I agree with simon and combatsquirrel in the way the program should be solved. In addition, you have recieved some good advice on picking up meryln's book ("Learning Perl" published by O'Reilly), (etc) to improve your style. Being on a boring telecom, I'll give your code a quick review though for some of the misconceptions you would like pointed out. Others can add more. Perl is weird in that "Perlishness" is kind of a zen, so writing baby-perl (as either Merlyn or Larry or Tom put it) is acceptable as you attempt to write more perl in the style of the perl idiom.
in reply to Code Optimization v5.8.1
In my opinion (and all things are always subject to debate):
- You use last and other tools to exit loops when your loop structure could be made simpler to eliminate this hopping around. Code feels a bit goto-ish. Consider subroutines if you want extra clarity.
- Need to use 'my' to declare variables with scope rather than globally. Definitely enable 'use strict' and 'use warnings'. There are numerous reasons for this, which the books can explain in great detail.
- Program should probably process STDIN and output to STDOUT given the problem description, rather than being an interactive tool
- Stylistic, but no need to single quote items on the left side of '=>'
- If you want to clear a variable, use 'undef $var' instead of sending it the size of an empty array with '$var=()'. If you write good code, you'll rarely need to clear a variable, scoping means you don't need globals. Globals are usually a sign of a design flaw.

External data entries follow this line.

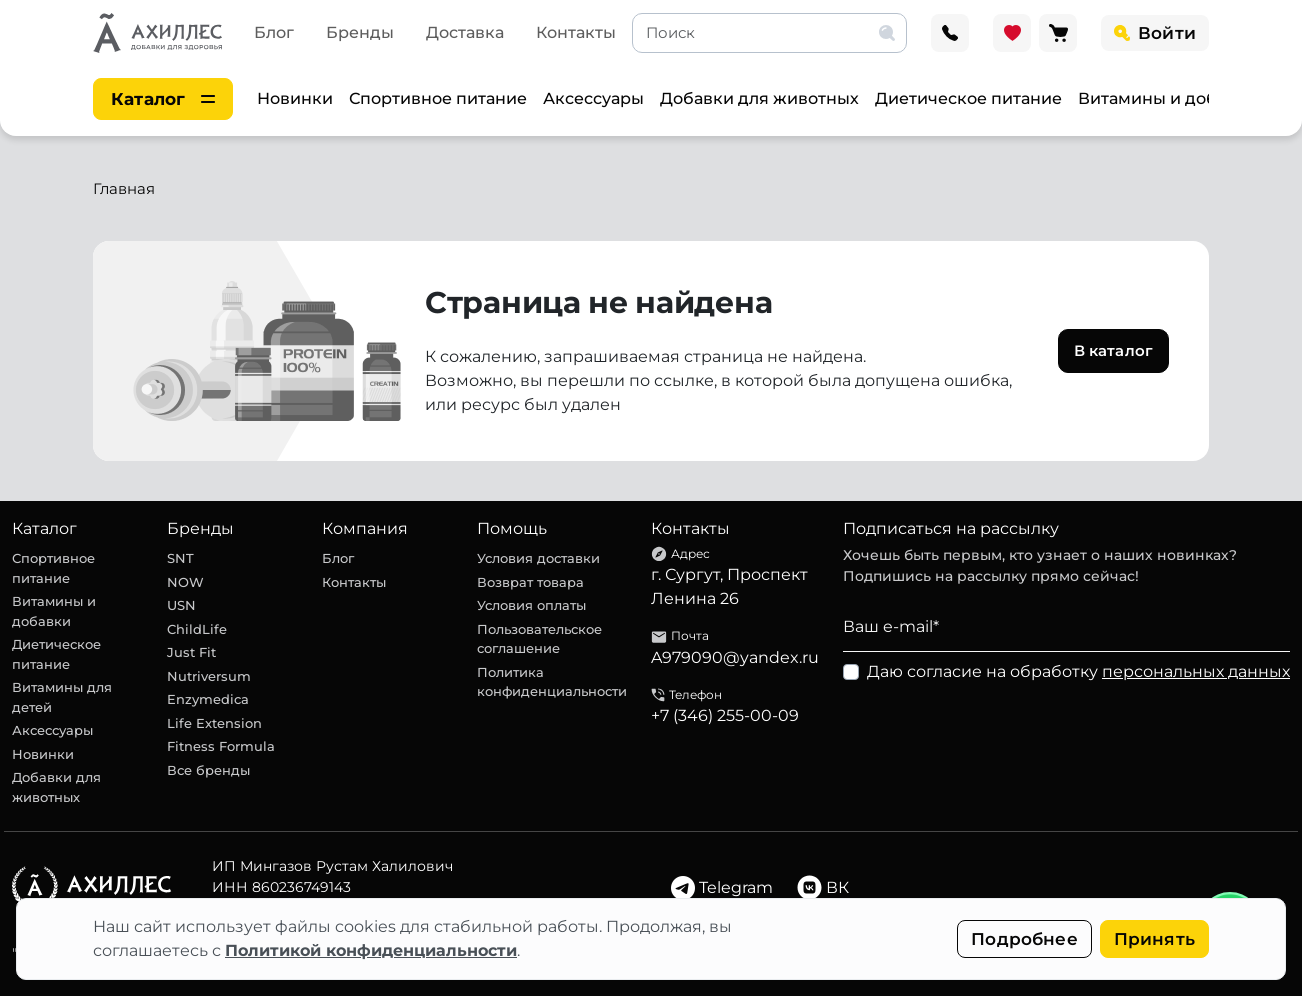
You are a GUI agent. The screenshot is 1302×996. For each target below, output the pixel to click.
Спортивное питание (438, 98)
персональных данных (1196, 671)
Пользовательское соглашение (539, 639)
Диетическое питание (968, 98)
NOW (185, 582)
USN (181, 605)
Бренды (360, 32)
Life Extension (214, 723)
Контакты (576, 32)
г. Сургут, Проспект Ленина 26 (729, 586)
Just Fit (191, 652)
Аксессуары (593, 98)
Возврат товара (530, 582)
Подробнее (1024, 939)
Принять (1154, 939)
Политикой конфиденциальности (371, 950)
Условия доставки (538, 558)
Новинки (295, 98)
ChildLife (197, 629)
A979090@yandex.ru (735, 657)
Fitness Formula (221, 746)
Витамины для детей (62, 697)
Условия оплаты (531, 605)
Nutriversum (209, 676)
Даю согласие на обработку (1078, 671)
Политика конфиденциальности (552, 682)
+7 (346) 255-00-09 (725, 715)
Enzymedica (208, 699)
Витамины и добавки (1167, 98)
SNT (180, 558)
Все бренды (208, 770)
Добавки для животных (759, 98)
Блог (274, 32)
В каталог (1113, 350)
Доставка (465, 32)
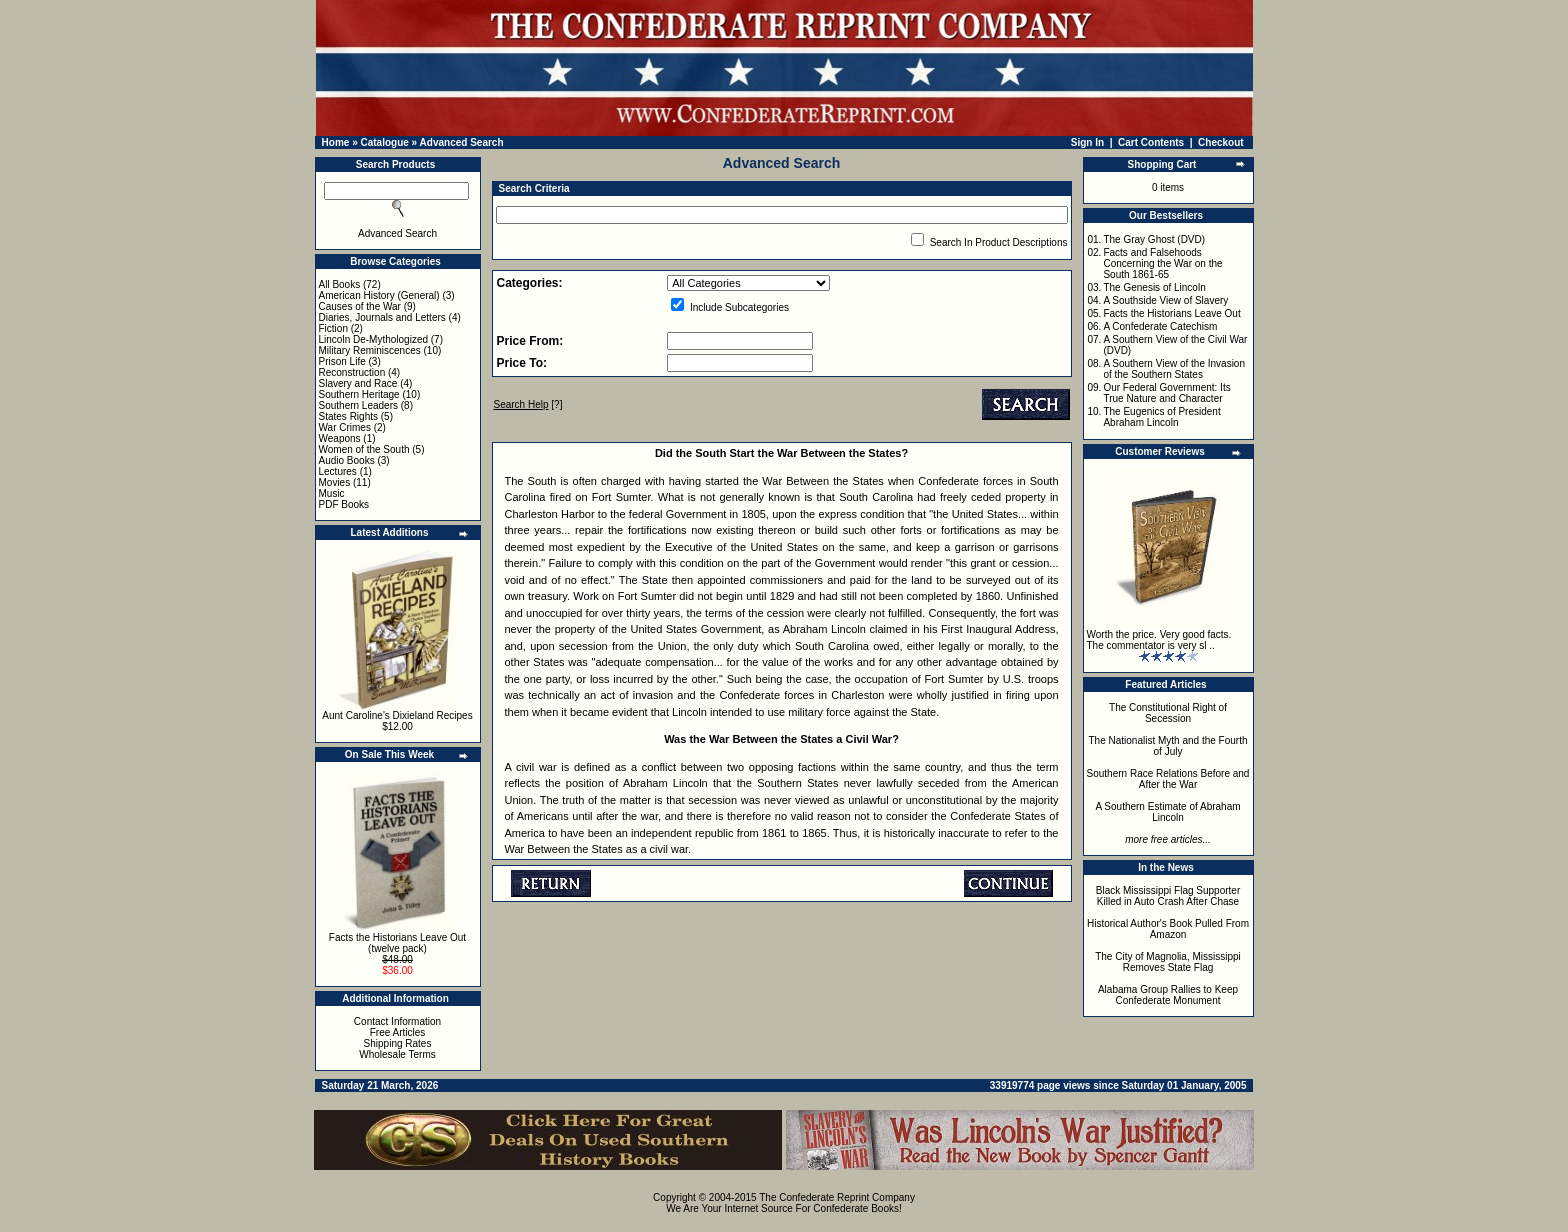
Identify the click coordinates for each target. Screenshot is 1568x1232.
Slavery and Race (358, 383)
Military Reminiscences (370, 350)
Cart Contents (1151, 142)
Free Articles (398, 1032)
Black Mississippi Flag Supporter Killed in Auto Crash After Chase (1168, 896)
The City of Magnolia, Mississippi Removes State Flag (1168, 962)
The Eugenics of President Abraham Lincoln (1161, 417)
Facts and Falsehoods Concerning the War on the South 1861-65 (1162, 263)
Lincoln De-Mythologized (374, 339)
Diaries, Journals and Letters (382, 317)
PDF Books (344, 504)
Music (332, 493)
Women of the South (364, 449)
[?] (528, 404)
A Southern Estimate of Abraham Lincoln (1167, 812)
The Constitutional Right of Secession (1168, 713)
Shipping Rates (398, 1043)
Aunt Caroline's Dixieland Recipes (397, 715)
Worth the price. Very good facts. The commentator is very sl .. (1159, 640)
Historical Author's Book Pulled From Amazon (1168, 929)
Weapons (340, 438)
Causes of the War (360, 306)
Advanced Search (462, 142)
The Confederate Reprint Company (837, 1197)
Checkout (1221, 142)
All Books (340, 284)
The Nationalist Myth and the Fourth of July (1168, 746)
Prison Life (342, 361)
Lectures (338, 471)
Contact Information (397, 1021)
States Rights (348, 416)
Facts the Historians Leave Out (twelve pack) (397, 943)
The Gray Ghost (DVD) (1154, 239)
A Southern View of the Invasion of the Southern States (1174, 369)
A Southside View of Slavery (1165, 300)
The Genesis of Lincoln (1154, 287)
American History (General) (379, 295)
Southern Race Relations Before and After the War (1168, 779)
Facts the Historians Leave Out (1171, 313)
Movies (335, 482)
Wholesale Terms (397, 1054)
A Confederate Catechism (1160, 326)
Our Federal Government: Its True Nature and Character (1166, 393)
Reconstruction (352, 372)
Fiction (333, 328)
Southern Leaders (359, 405)
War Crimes (345, 427)
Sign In (1087, 142)
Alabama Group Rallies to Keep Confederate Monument (1168, 995)
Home (336, 142)
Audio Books (347, 460)
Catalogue (384, 142)
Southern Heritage (359, 394)
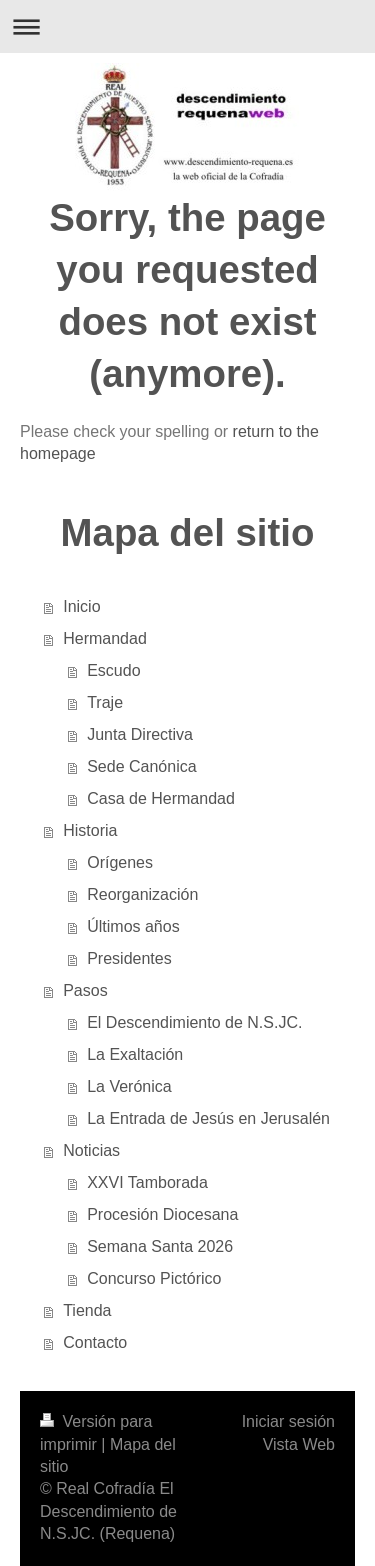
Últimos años (133, 926)
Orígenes (120, 862)
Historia (90, 830)
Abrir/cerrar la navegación (187, 26)
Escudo (113, 670)
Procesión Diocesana (162, 1214)
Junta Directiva (140, 734)
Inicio (81, 606)
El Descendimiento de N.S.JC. (194, 1022)
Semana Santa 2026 (160, 1246)
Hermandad (105, 638)
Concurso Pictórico (154, 1278)
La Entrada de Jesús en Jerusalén (208, 1118)
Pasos (85, 990)
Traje (105, 702)
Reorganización (142, 894)
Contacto (95, 1342)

- Check for exit should probably read /yes|y/i instead of using what looks to be character classes... again, pick up Learning Perl or Programming Perl -- preferably both, as they cover this in depth
- No reason to assign a string to $final if you can just print a message...again, this is a sign your loop logic needs to be refactored
These are just a bunch of random comments, but you were asking for them, so I thought I would share. As you grow as a Perl programmer you will learn new tweaks and stuff, and your code will grow more elegant and easy to understand. Enjoy the process, as Perl is a really fun language and allows for some neat constructs. Don't be worried that people are pointing out ways you can improve, this monastery is an incredible resource. Most of all, realize Perl is fun!